Foods To Reduce Stress
When you’re stressed and busy, sometimes the best thing you can do for yourself is focus on eating a healthy diet. Cortisol is a key stress hormone that your body produces when you're stressed out. High levels of cortisol can cause memory impairment, depression, skin issues, difficulty sleeping, obesity, heart disease, digestive problems,and more!
While we can't change our stressors -- like the deadline of work projects or family commitments -- we can change our diet. There are foods that can actually help you lower your cortisol levels and reduce your stress!
Foods to Lower Cortisol + Reduce Stress Levels
- Foods High In Omega 3 Fatty Acids: Anchovies, Avocados, Chia + Flax Seeds, Olive Oil, Walnuts, Oysters, Fish (Salmon, sardines, tuna, etc)

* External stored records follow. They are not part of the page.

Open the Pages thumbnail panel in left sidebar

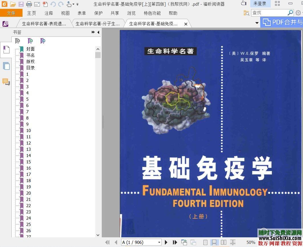pos(6,66)
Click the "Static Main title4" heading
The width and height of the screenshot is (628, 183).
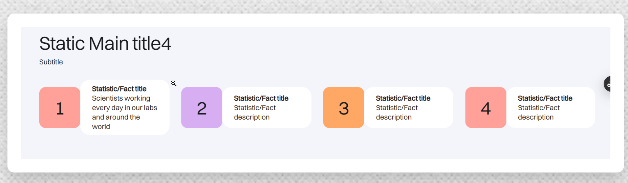(x=105, y=44)
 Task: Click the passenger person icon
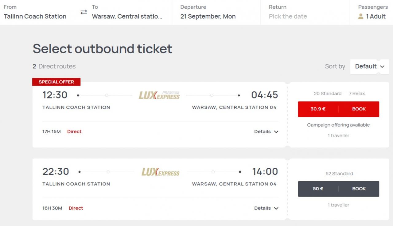click(x=361, y=17)
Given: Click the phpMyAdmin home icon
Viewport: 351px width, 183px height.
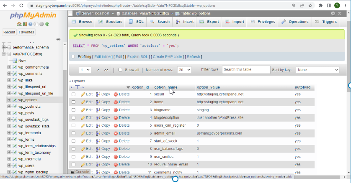Looking at the screenshot, I should pos(19,24).
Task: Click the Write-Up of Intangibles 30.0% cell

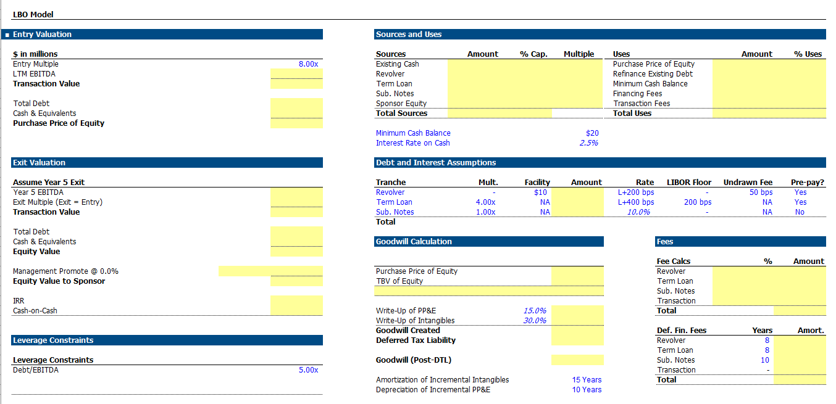Action: [534, 321]
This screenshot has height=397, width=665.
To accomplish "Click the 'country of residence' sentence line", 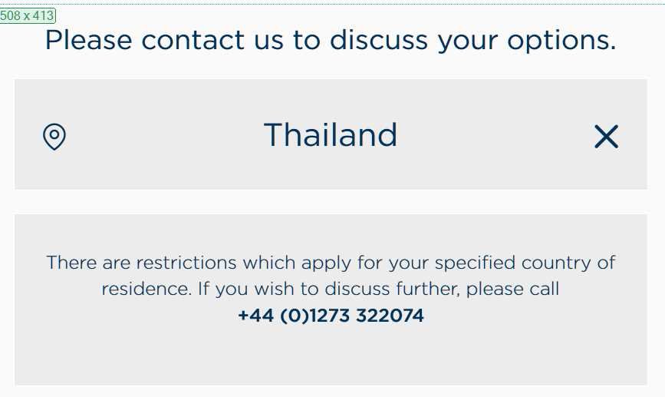I will tap(331, 263).
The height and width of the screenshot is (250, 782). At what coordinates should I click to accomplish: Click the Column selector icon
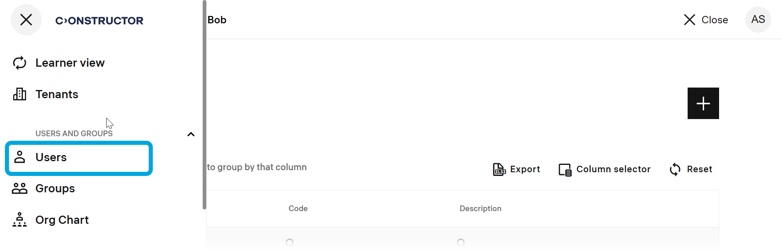click(565, 169)
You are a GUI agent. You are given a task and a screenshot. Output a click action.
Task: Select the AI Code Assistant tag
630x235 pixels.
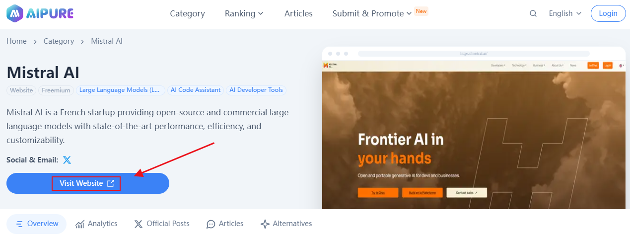pyautogui.click(x=196, y=90)
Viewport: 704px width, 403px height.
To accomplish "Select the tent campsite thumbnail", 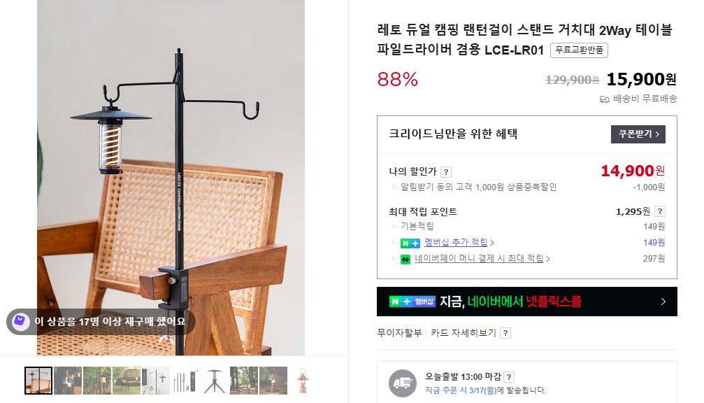I will pyautogui.click(x=127, y=381).
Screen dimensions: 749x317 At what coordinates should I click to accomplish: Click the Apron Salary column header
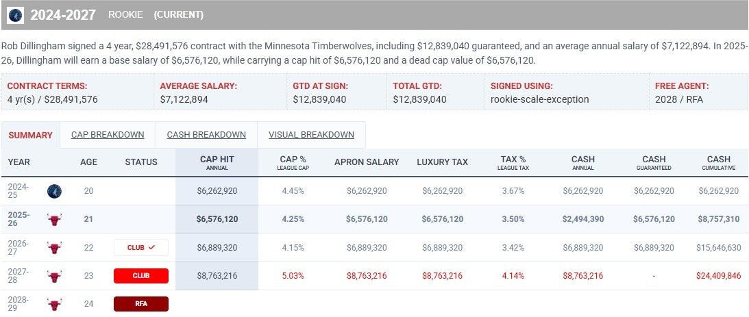pyautogui.click(x=367, y=162)
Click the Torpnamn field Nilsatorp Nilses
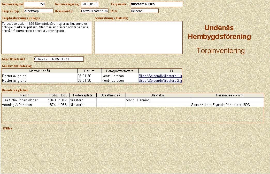 click(157, 4)

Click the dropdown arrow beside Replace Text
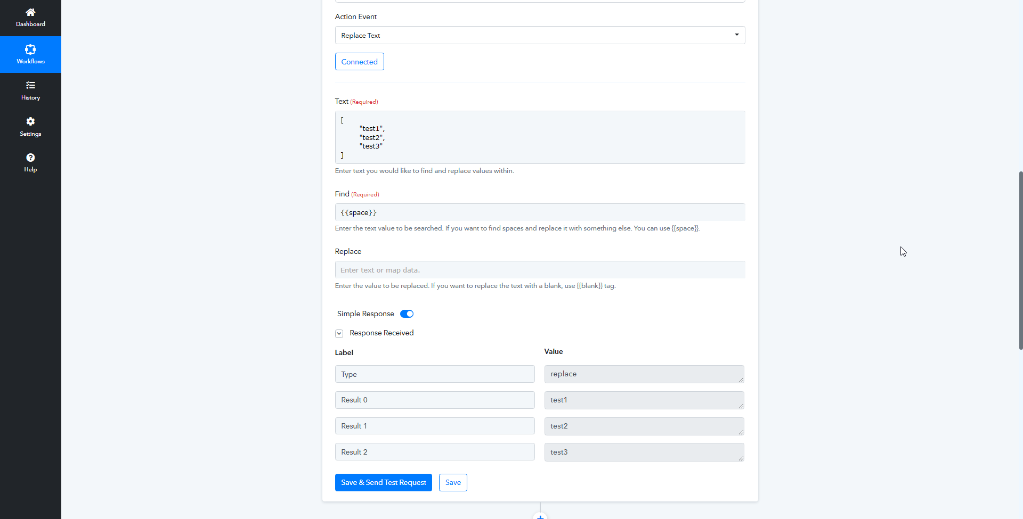pos(737,35)
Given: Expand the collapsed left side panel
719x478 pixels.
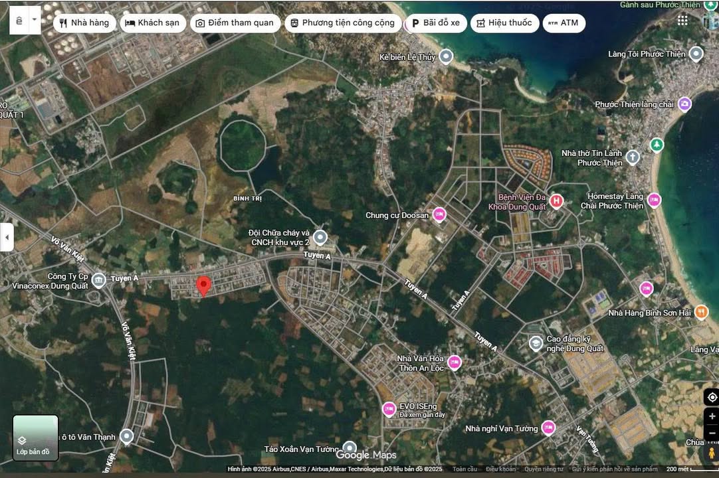Looking at the screenshot, I should pos(7,237).
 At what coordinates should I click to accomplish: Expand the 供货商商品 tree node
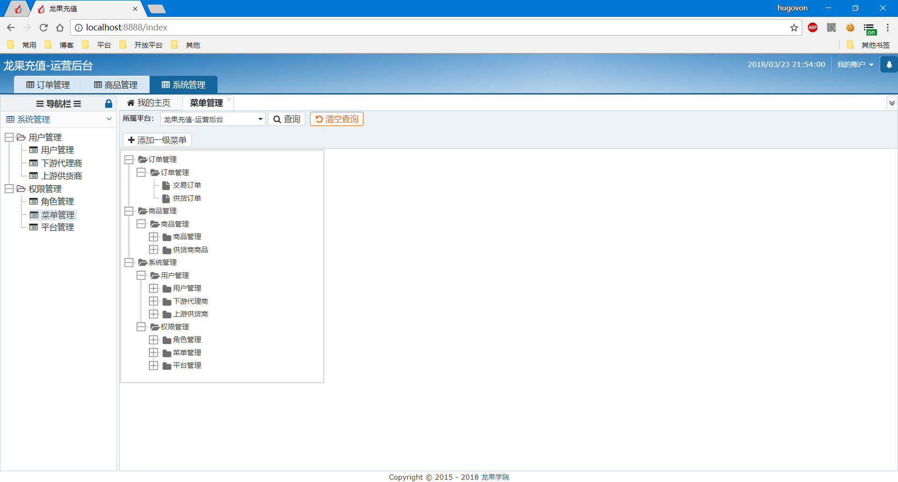click(153, 249)
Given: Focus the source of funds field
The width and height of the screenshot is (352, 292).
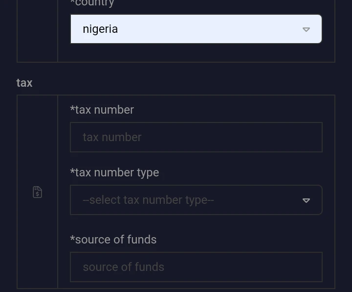Looking at the screenshot, I should 196,267.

- Foods High In Vitamin B: Eggs, Nutritional Yeast, Organic Animal Protein, Liver, Legumes, Citrus Fruits
- Foods Rich in Magnesium: Avocados, Bananas, Broccoli, Dark chocolate, Spinach, Nuts & Seeds, Edamame, Quinoa
- Foods Rich in Protein: Eggs, Meat, fish, poultry, beans, legumes, Quinoa, Greek Yogurt, Cottage Cheese
- Foods That Promote Gut Health: Greek yogurt, Kefir, Kimchi, Kombucha, Sauerkraut
Foods That Raise Cortisol Levels
- Foods To Avoid: Alcohol, Caffeine, High-sugar foods, Simple carbs, soda
Eating Healthy On The Go
The most challenging part of being stressed is that you are usually busy too! This makes the idea of eating healthy seem daunting but it doesn't have to be. There are several quick healthy options that are available to you throughout the week -- think grocery salads/meals to go, Sweetgreen, Chipotle, Tender Greens, or other quick + easy places where you can make a custom meal!
Additionally, find the stress reducing meals you like and them consistently -- like eggs for breakfast, yogurt + nuts as a snack, or protein + veggies for dinner!